Aim:
Can you repeat, word for word, the part of the data below that opens with the line containing "The height and" and closes with the line containing "Viewport: 1456px width, 819px"? Leave the pictures out of your answer.

Records for the exercise:
Start

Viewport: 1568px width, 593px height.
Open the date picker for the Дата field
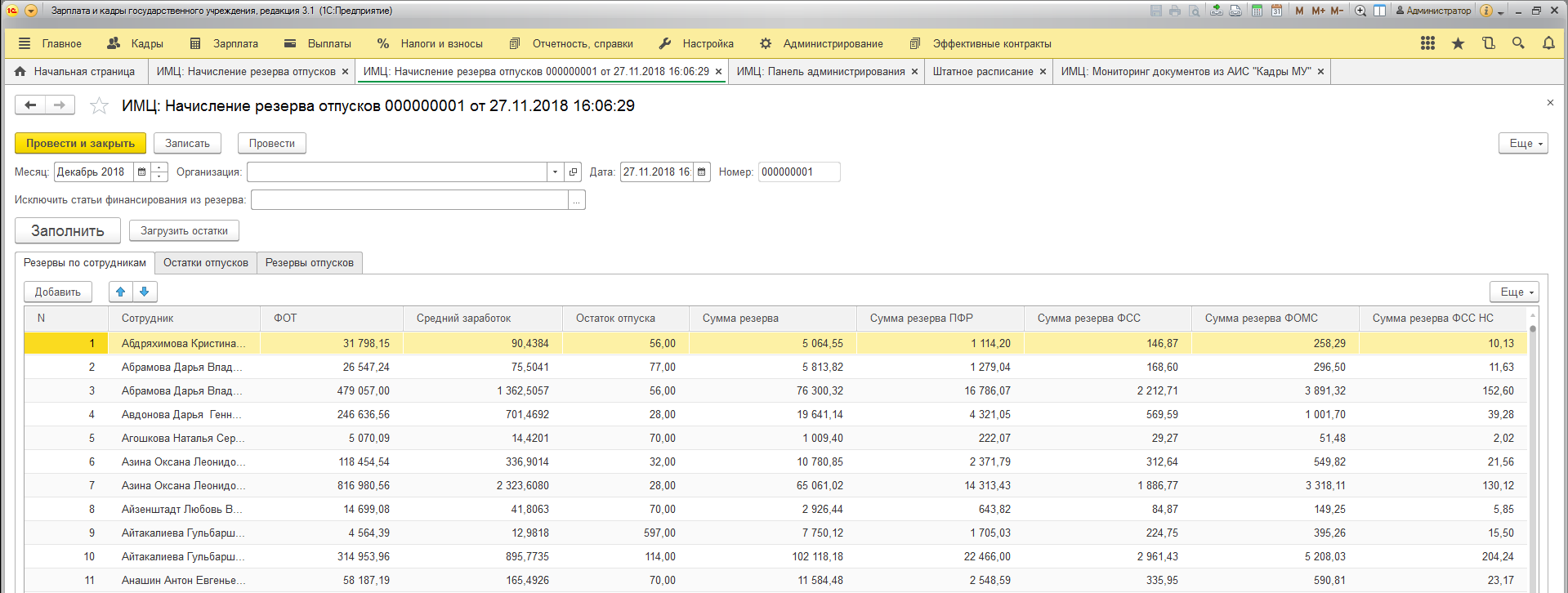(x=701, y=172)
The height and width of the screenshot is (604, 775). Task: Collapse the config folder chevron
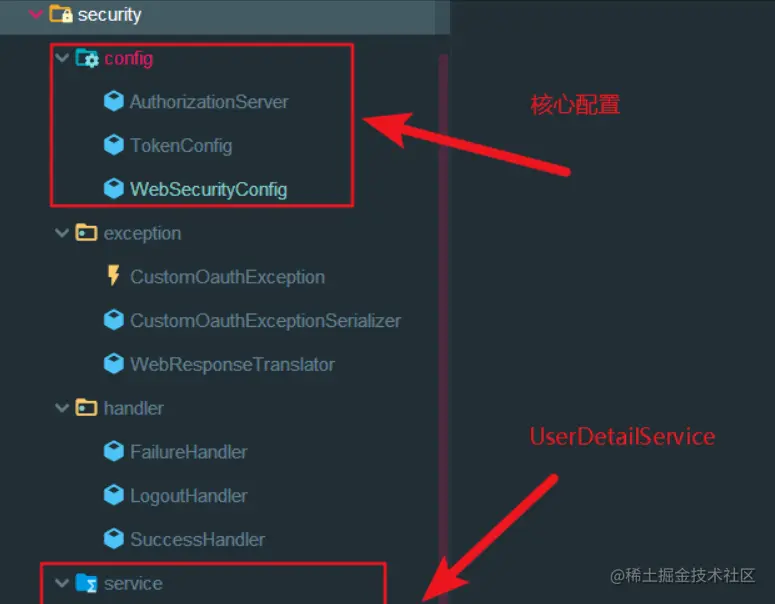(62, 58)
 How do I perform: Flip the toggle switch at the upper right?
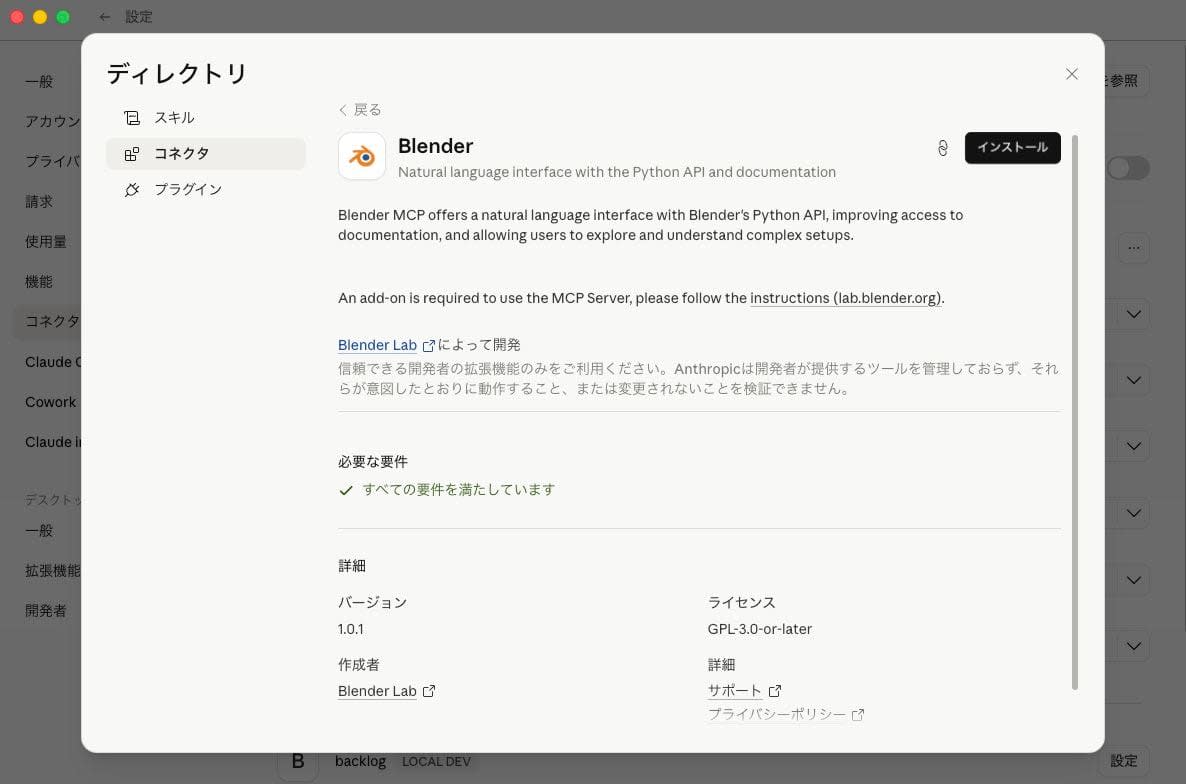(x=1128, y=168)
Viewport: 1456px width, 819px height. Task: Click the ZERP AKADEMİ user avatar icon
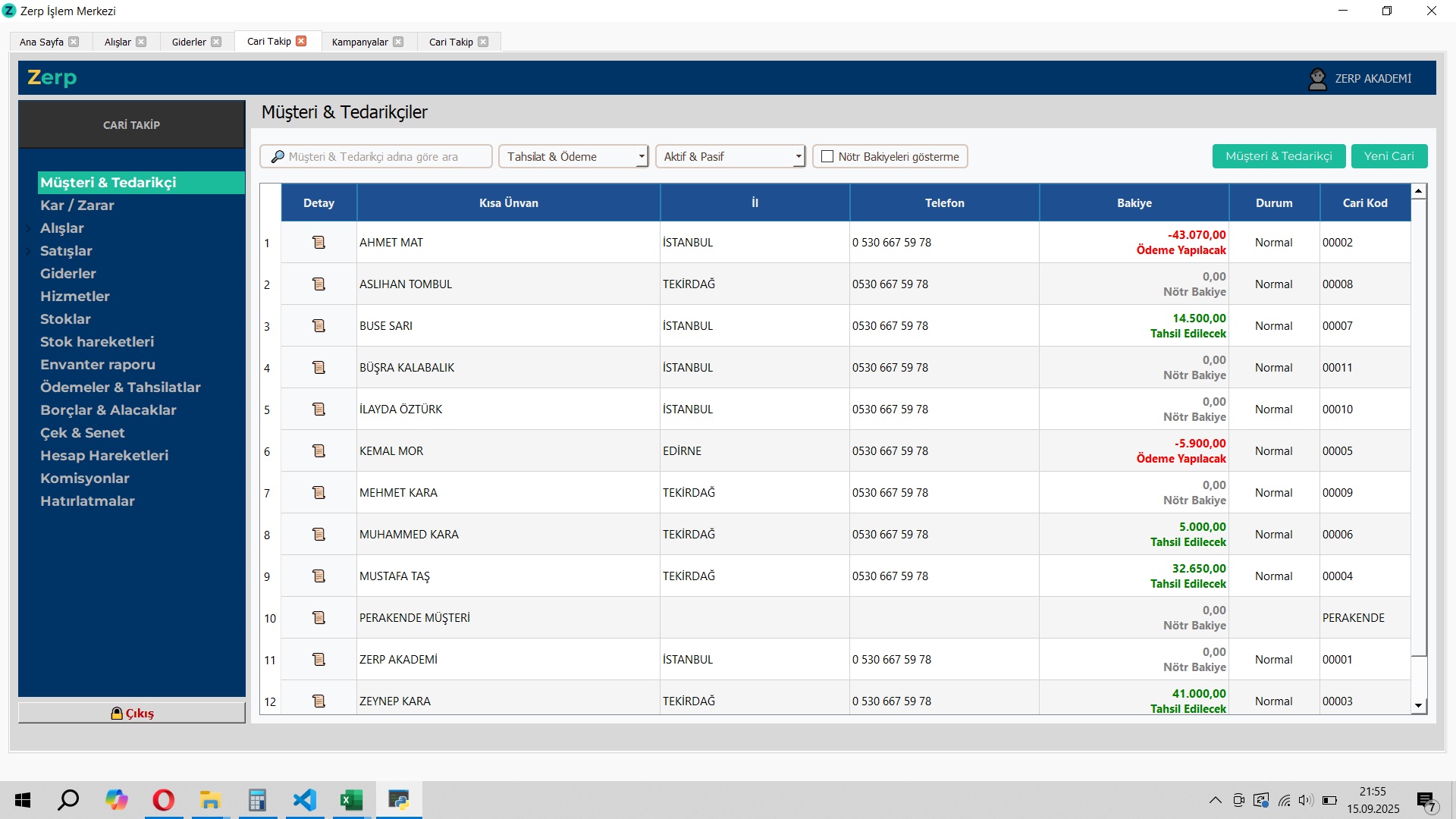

End
Start

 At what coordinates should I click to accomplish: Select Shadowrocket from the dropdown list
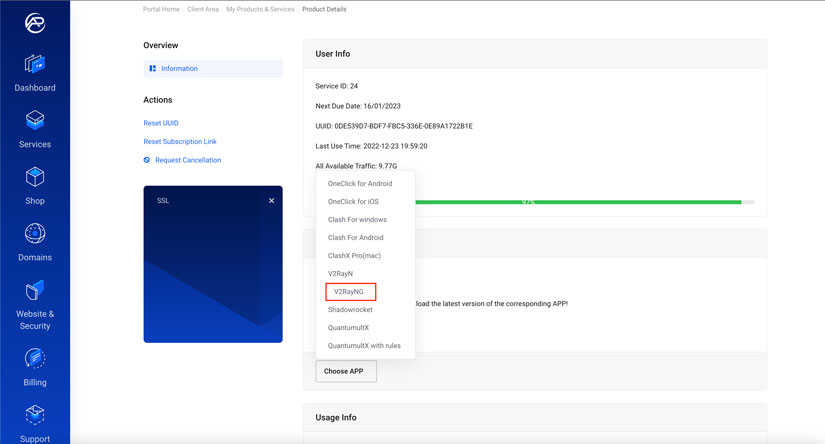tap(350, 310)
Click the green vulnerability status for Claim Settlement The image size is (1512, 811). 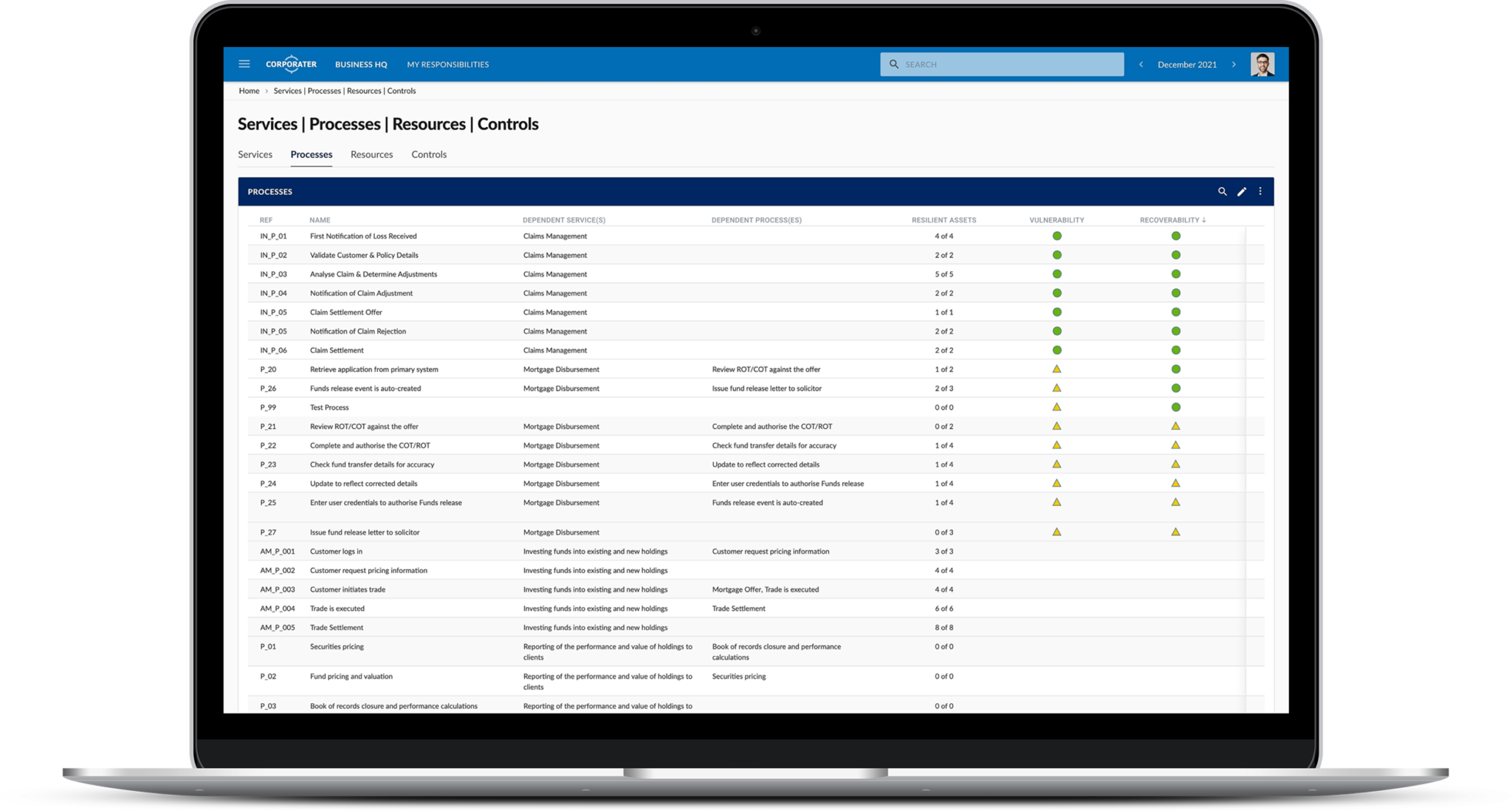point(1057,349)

End
Start

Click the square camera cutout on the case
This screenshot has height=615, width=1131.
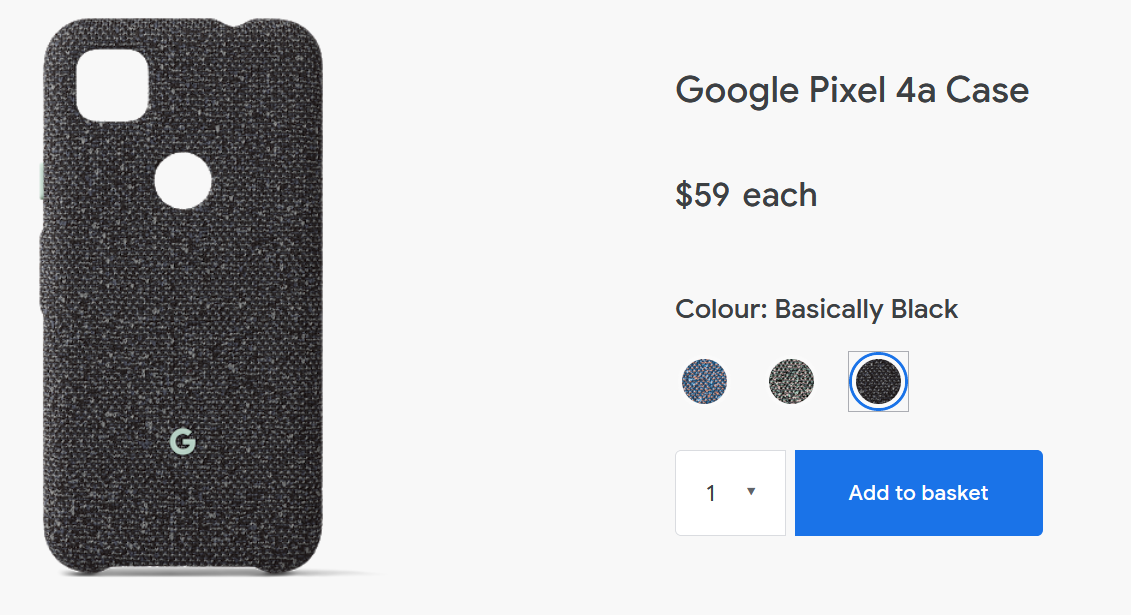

End

Task output:
The height and width of the screenshot is (604, 775). Task: Collapse the config folder chevron
(62, 58)
 How do I perform: Flip the toggle switch at the upper right?
(x=1128, y=168)
Viewport: 1456px width, 819px height. Task: Click the ZERP AKADEMİ user avatar icon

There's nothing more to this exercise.